Selected extract:
————————

European neo-banks are struggling with losses, a limited number of clients, low deposit per client and heavy operational and marketing costs. They are still far from profitable. And far from putting a real threat to incumbent banks.

Monzo, Revolut, N26 are leading neo-banks in Europe. They did achieve something: shaking a bit the industry, getting a few million clients and lowering the ridiculous margins imposed by banks on individuals for money transfers and currency exchange. However, the outcome remains marginal. Information technology has revolutionized the finance industry from the inside, with the massive use of new software, but unlike industries such as tourism, retail, advertising or mobility, the incumbent retail banks have not been overthrown or massively shaken by the new entrants. Furthermore, it cost a lot of money to establish a bank and a trusted brand, which may have been slightly underestimated by the newcomers. The neo-bank customer have very little money on their neo-bank accounts. For serious projects and savings, people still trust more established names, even though these large banks have seen their reputation going down with the public. All in all, European neo-banks are really far from profitability and from being a real threat to the traditional banking establishment. Their main benefit might have been to push incumbent retail banks to improve their online services for their customers.

————————

Given information:
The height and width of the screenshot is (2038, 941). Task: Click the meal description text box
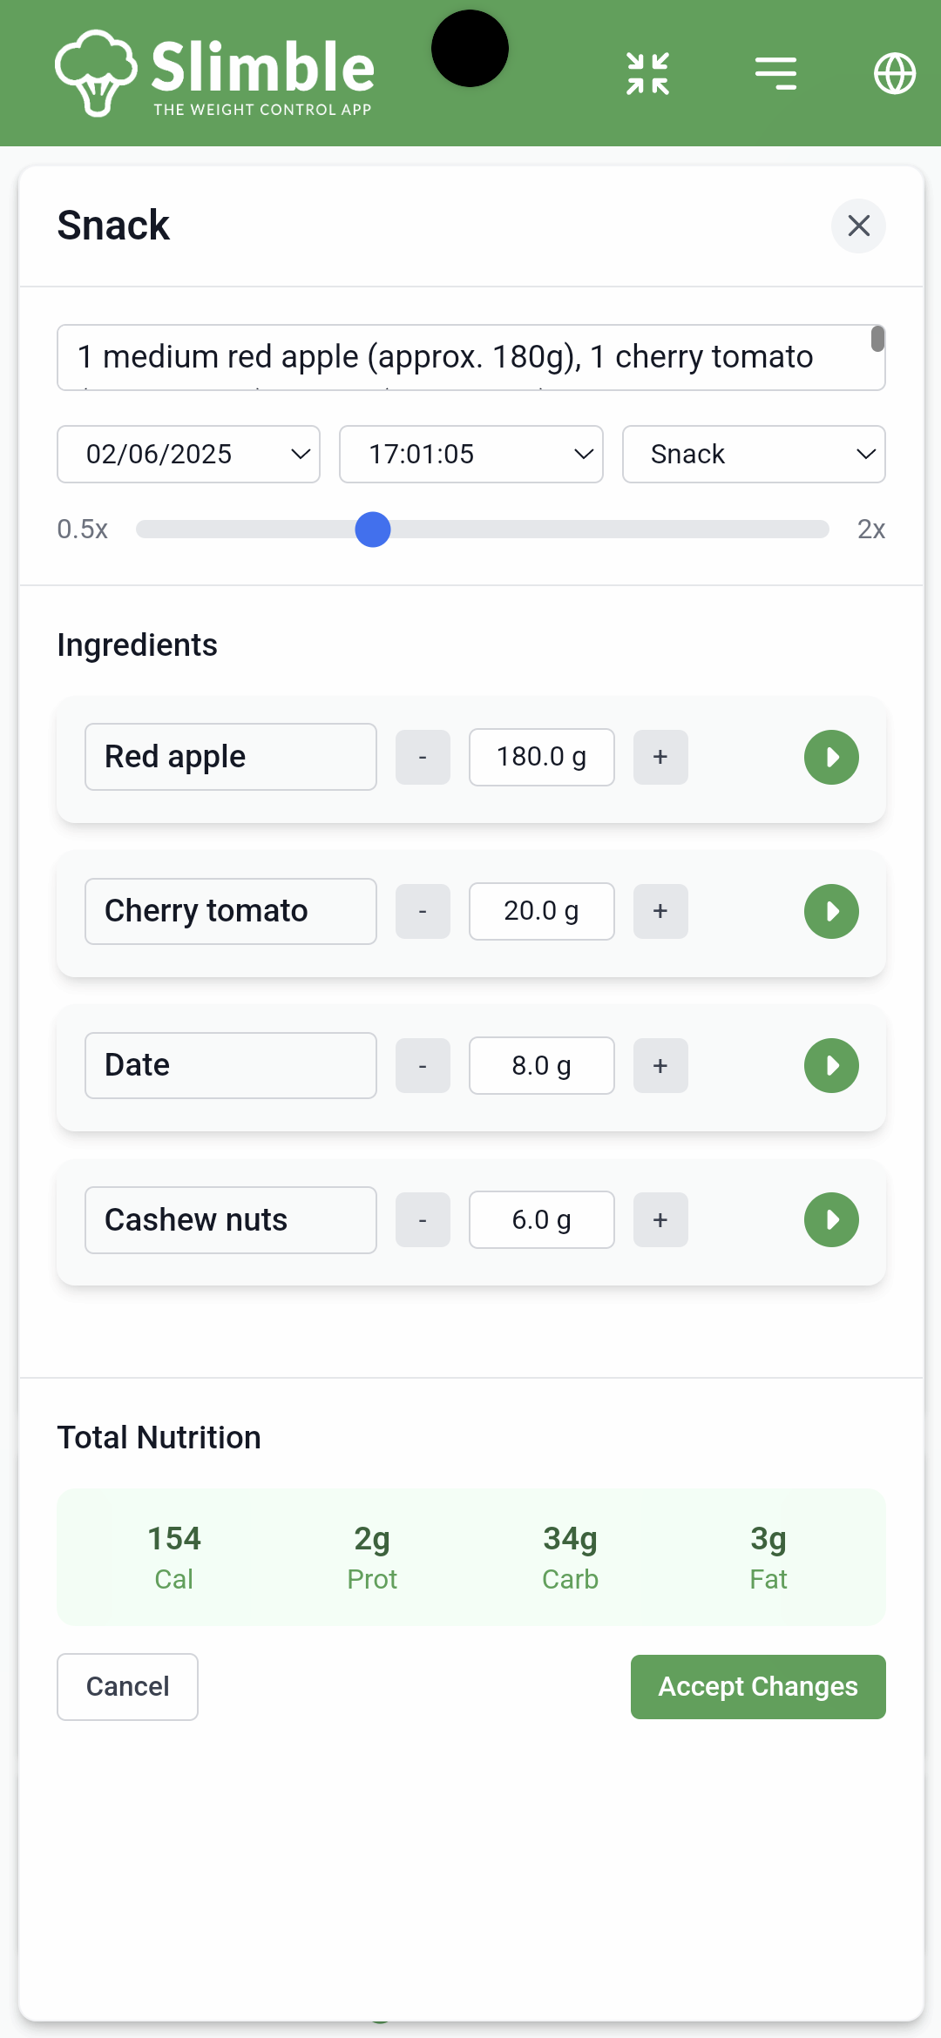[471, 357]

————————

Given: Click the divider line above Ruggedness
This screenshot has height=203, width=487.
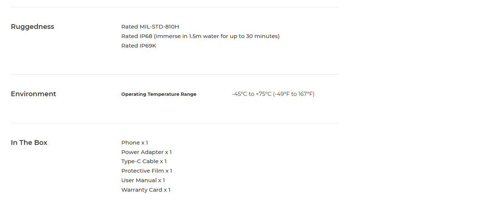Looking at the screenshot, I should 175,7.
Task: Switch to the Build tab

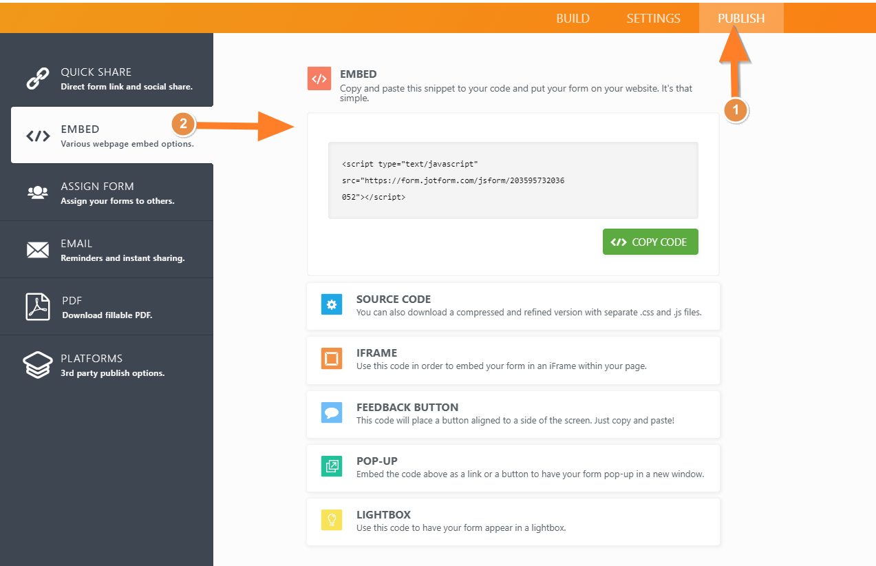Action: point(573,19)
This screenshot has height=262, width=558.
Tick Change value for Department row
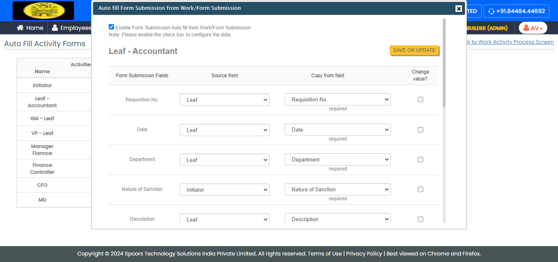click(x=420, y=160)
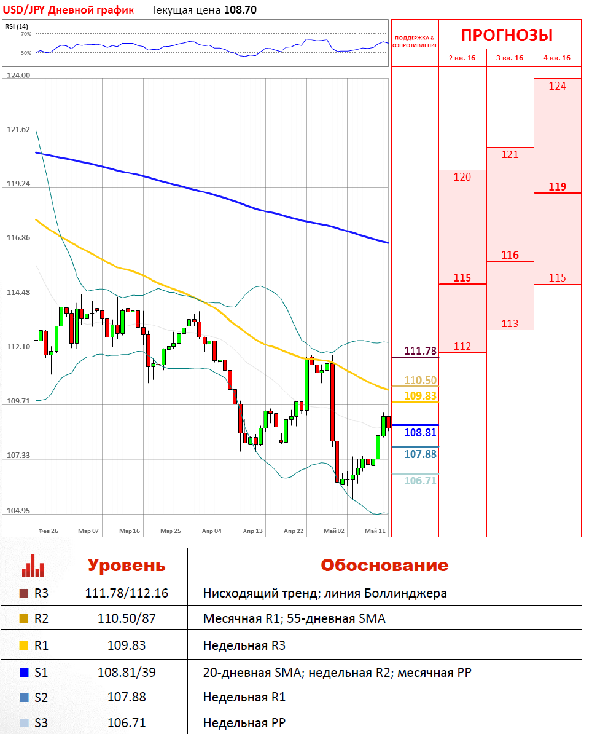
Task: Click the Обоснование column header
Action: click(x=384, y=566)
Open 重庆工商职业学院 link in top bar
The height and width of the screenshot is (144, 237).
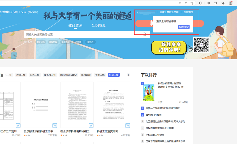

————————

Task list:
1. Summarize the text on European neo-banks in two sentences.
2. Rewrite the text on European neo-banks, starting with "European neo-banks are struggling" and going on through "to incumbent banks.", with "neo-banks" changed to "challenger banks".

Answer section:
1. European neo-banks such as Monzo, Revolut and N26 have gained a few million clients and lowered the high margins banks charged individuals on money transfers and currency exchange, but they struggle with losses, low deposits per client and heavy operational and marketing costs. They remain far from profitable and from being a real threat to incumbent banks, though their main benefit may have been pushing those banks to improve their online services.

2.
European challenger banks are struggling with losses, a limited number of clients, low deposit per client and heavy operational and marketing costs. They are still far from profitable. And far from putting a real threat to incumbent banks.